When the panels are connected along highways and driveways, the entire structure would be both an energy generating and distribution system in one, the driveway connections carrying electricity and data directly to and from homes. As if that is not enough, since the road is able to detect what is happening by the shadows formed on its surface, it can be programmed to respond intelligently to changes. It could alert police to a car weaving erratically, or use the LEDs to optimise lane markings in response to traffic flow. Street lamps and emergency telephones could simply be attached directly to the road since they would be powered by it.

Since the energy used at night is replaced by the solar cells in the daytime, the side of the country in sunlight effectively powers the side in darkness. When this concept is extended across the whole planet, it is a powerful and inspiring vision.


Even wildlife benefits – whilst small animals can pass through culverts under the road, larger animals are detected by motion sensors and startled away from the road by flashes from LEDs.

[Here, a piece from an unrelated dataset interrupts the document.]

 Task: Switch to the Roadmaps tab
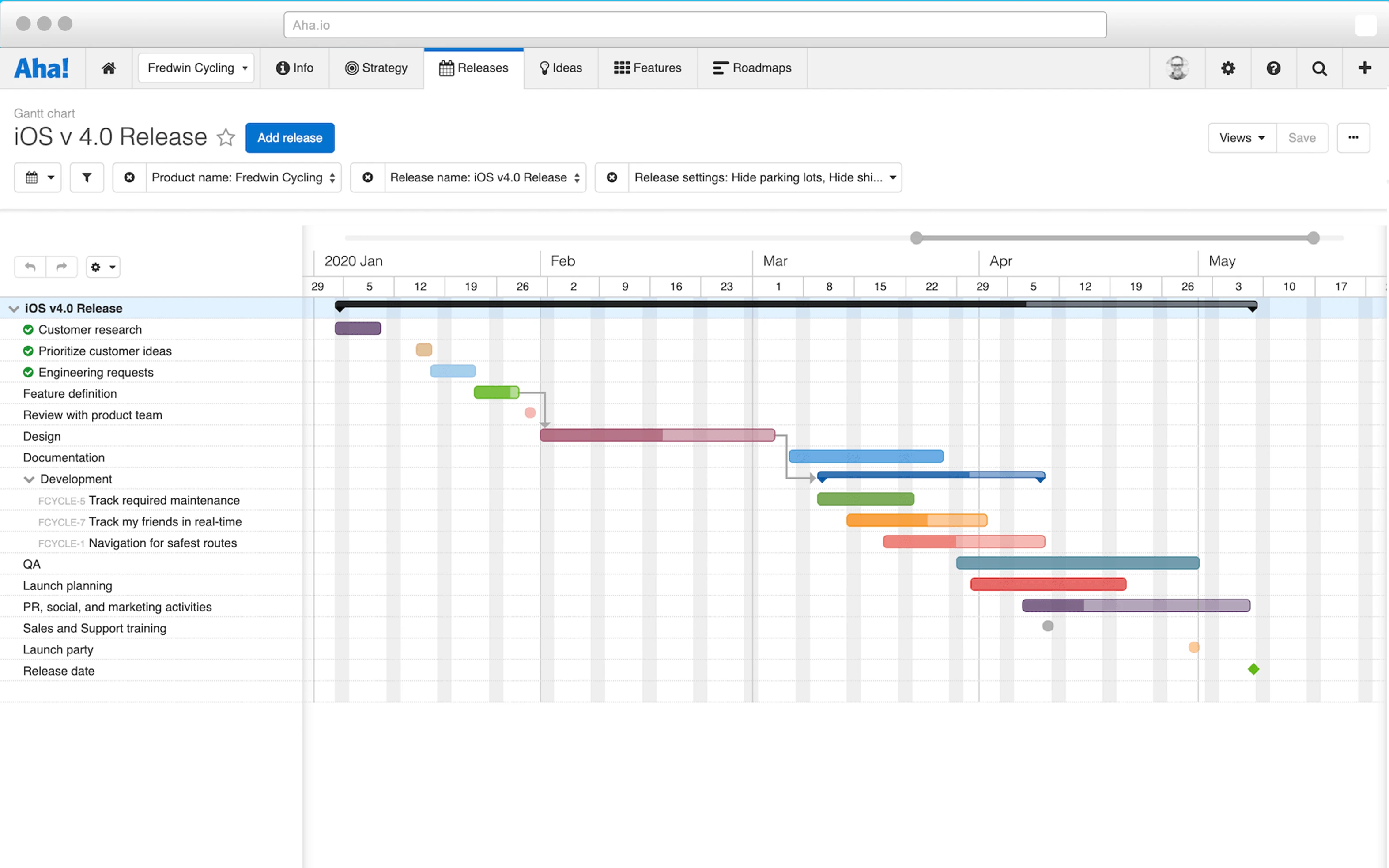point(752,68)
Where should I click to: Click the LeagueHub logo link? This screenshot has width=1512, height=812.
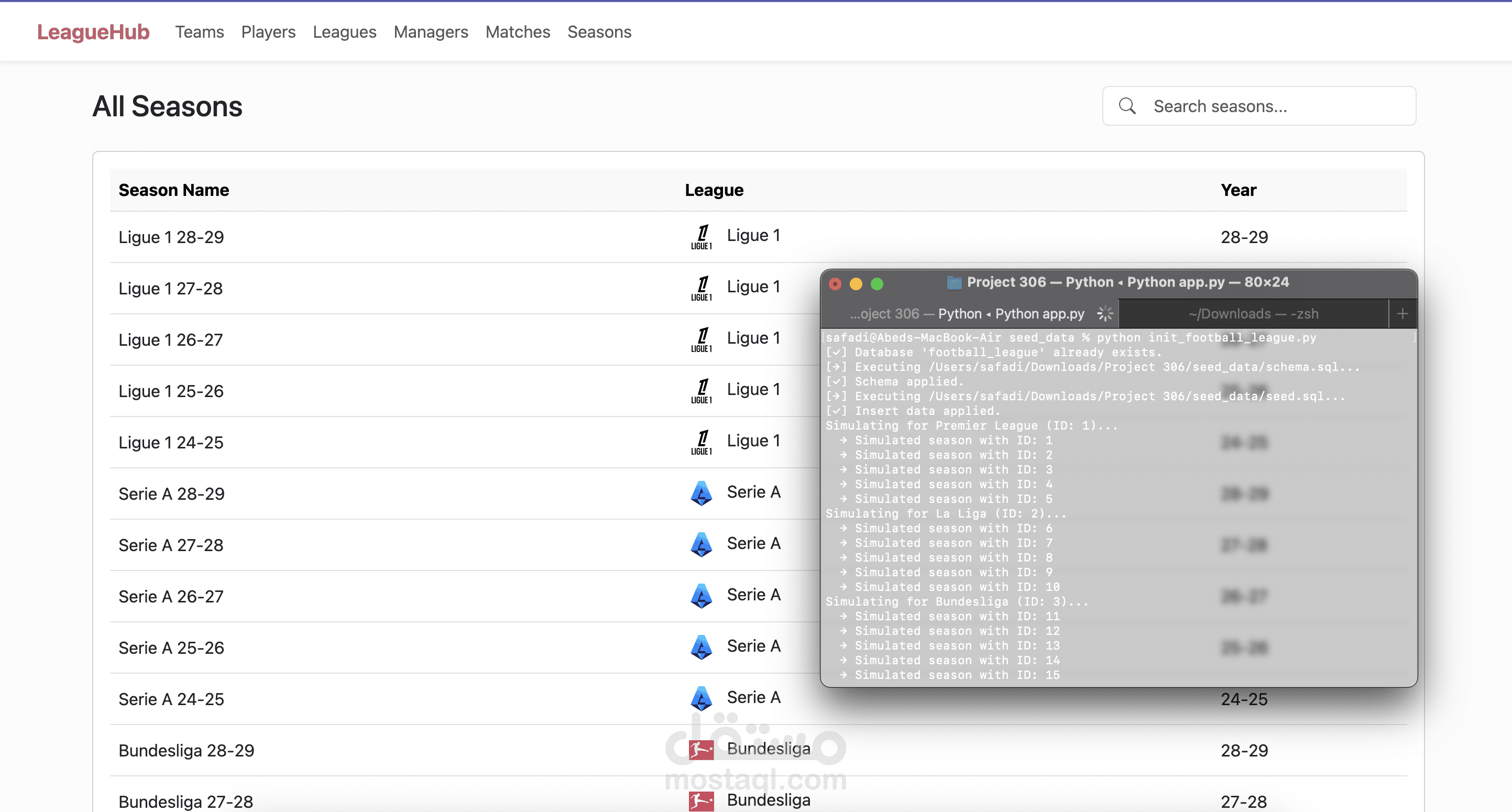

It all sounds a bit crazy, doesn’t it? Well, as a born skeptic, the craziest thing to me is how little I can actually find wrong with it. The Brusaws’ calculations are based on assumptions that are extremely conservative – only 4 peak hours of daylight and solar cells that are only 15% efficient. It is an enormously big idea, but so must water mains, sewers, the electricity and gas distribution systems and railways all have seemed before they were built. Scott Brusaw is a qualified electrical engineer and has multiple existing patents and tons of enthusiasm. As well as the website, you can find the latest news about Solar Roads on their MySpace.

My view is that big problems need big solutions. In my conservative opinion, even if only 15% of the vision of Solar Roadways was achievable, it would be a marvellous leap forward towards a more sustainable future.